FDA is also evaluating point-of-care (POC) printing, where hospitals or pharmacies manufacture medicines onsite. Draft frameworks propose risk-based evaluation and identify when POC facilities require manufacturing licenses [97].

6.2 European Medicines Agency (EMA)

The EMA has acknowledged the growing interest in 3D-printed medicinal products. Although no specific EMA guidance exists exclusively for pharmaceuticals, several documents provide regulatory direction.

Relevant EMA positions:

• Manufacturers of 3D-printed drug products must comply with EU GMP Part I and II for quality systems, facilities, and manufacturing controls [98].
• Digital design files and printing parameters must be included in the Quality (Module 3) section of the marketing authorization dossier [99].
• Modifications to CAD files or printer settings require variation applications if they impact critical quality attributes (CQAs) [100].
• EMA has also published conceptual discussions on the implications of additive manufacturing for advanced therapy medicinal products (ATMPs) and personalized implants [101].

6.3 Central Drugs Standard Control Organization (CDSCO, India)

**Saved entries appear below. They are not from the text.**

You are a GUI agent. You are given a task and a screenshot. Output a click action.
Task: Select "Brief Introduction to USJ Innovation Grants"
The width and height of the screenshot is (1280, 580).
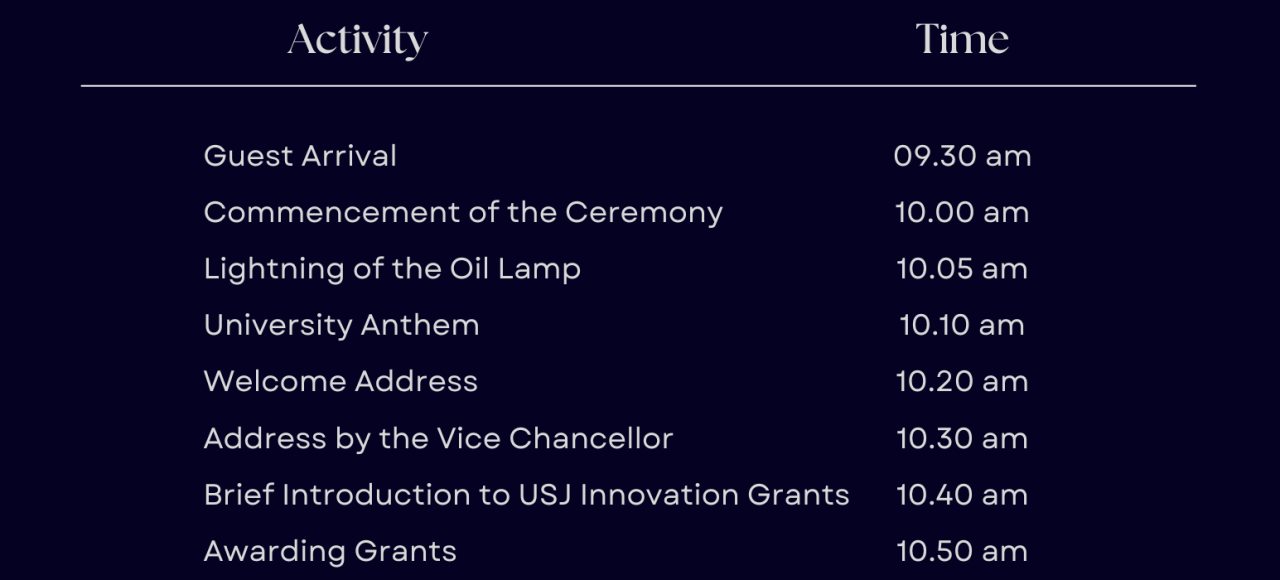click(526, 494)
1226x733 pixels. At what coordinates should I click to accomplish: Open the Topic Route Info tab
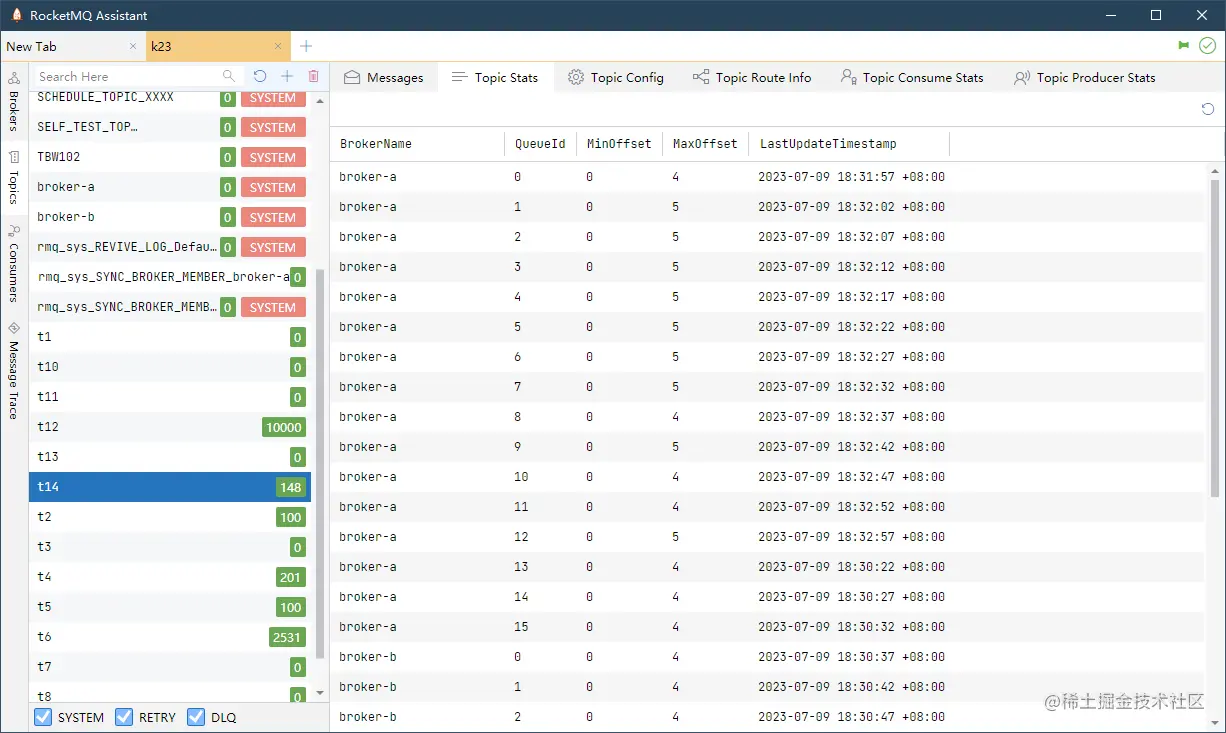coord(752,77)
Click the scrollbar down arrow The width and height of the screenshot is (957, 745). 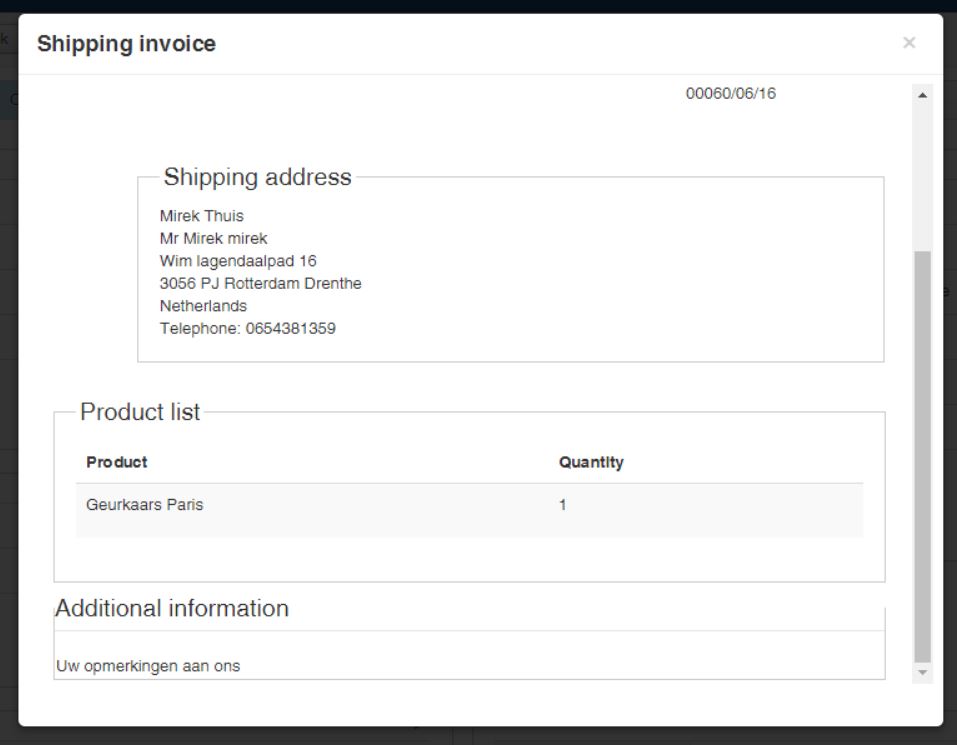point(922,673)
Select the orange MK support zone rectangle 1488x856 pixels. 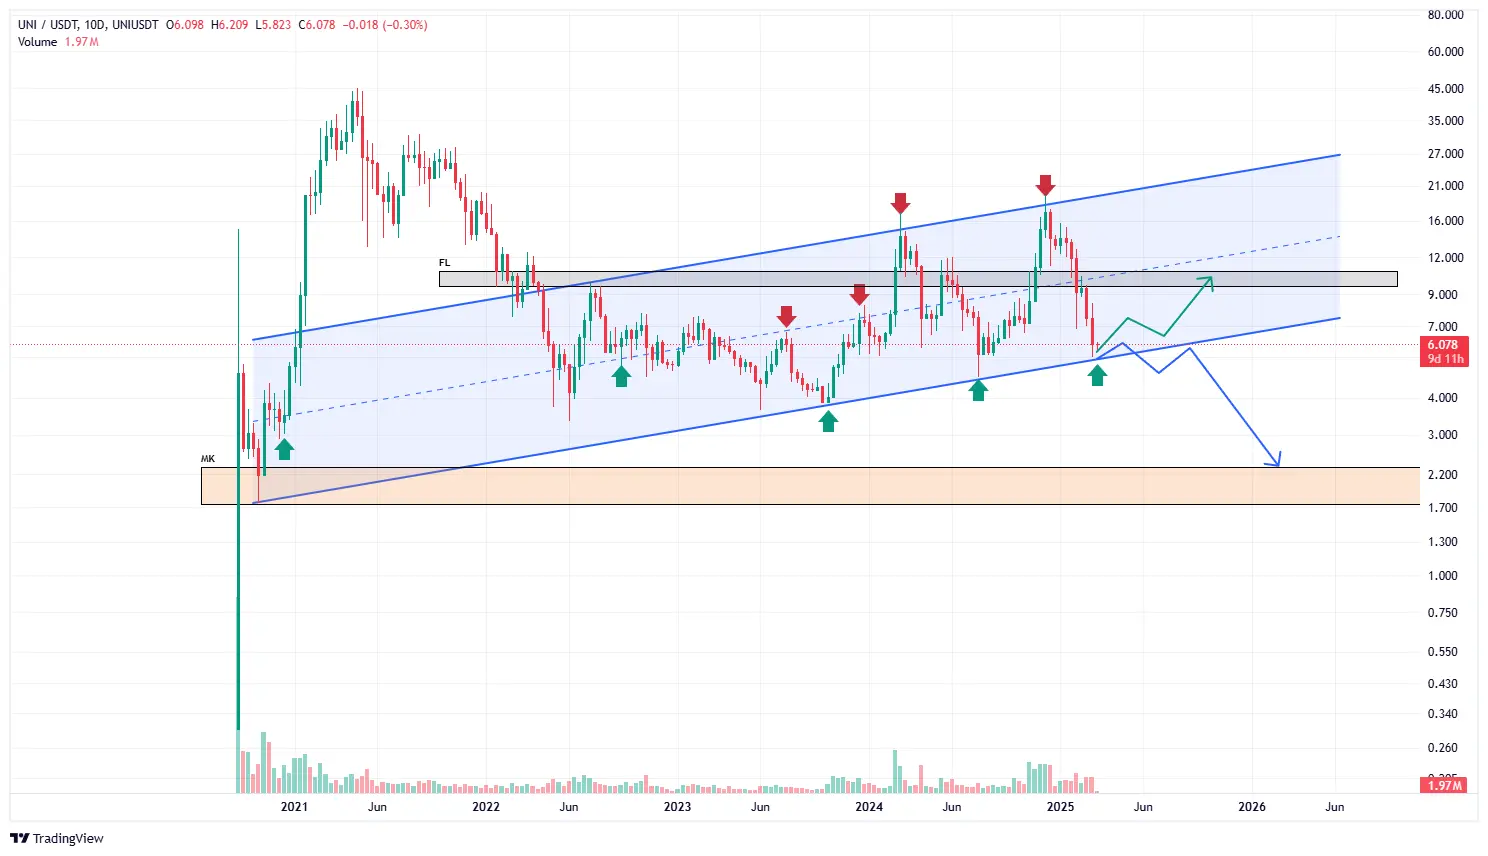810,486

In India, the Central Drugs Standard Control Organization (CDSCO) has not yet released 3D-printing-specific pharmaceutical regulations, but existing frameworks apply:

Current regulatory applicability:

• New Drugs and Clinical Trial Rules (NDCT 2019) apply to clinical testing of 3D-printed dosage forms [102].
• Schedule M (Good Manufacturing Practices) applies to any facility manufacturing 3D-printed medicines [103].

Medical Device Rules apply to 3D-printed implants and biomedical devices.

Challenges for India include:

• Limited availability of pharmaceutical-grade printable materials
• Lack of trained regulatory reviewers for additive manufacturing
• Ambiguity regarding decentralized POC printing inside hospitals

CDSCO is expected to align its regulatory approach with FDA and EMA as adoption grows [104].

6.4 International Standards and Quality Frameworks

Several international organizations contribute standards relevant to pharmaceutical 3D printing:

ISO/ASTM 52900

Standard terminology and classification for additive manufacturing [105].

ICH Q8, Q9, Q10, Q12

Provide internationally harmonized frameworks for:

• Quality-by-design (QbD)
• Risk management
• Pharmaceutical quality systems
• Lifecycle change management
• These are increasingly applied to additive manufacturing workflows [106].
• USP & European Pharmacopoeia

Both have begun research initiatives to incorporate 3D-printed dosage form standards into future monographs [107].

6.5 Key Global Regulatory Challenges

Despite progress, several issues remain unresolved:

• Lack of specific GMP guidelines tailored to additive manufacturing
• Uncertainty around digital file security, version control, and cybersecurity
• No harmonized standard for printer validation and environmental control
• Need for new pharmacopeial tests for porosity, internal structure, and geometry
• Regulatory questions around POC printing responsibility (hospital vs. manufacturer)
• Limited toxicological data for photoresins and novel materials [108]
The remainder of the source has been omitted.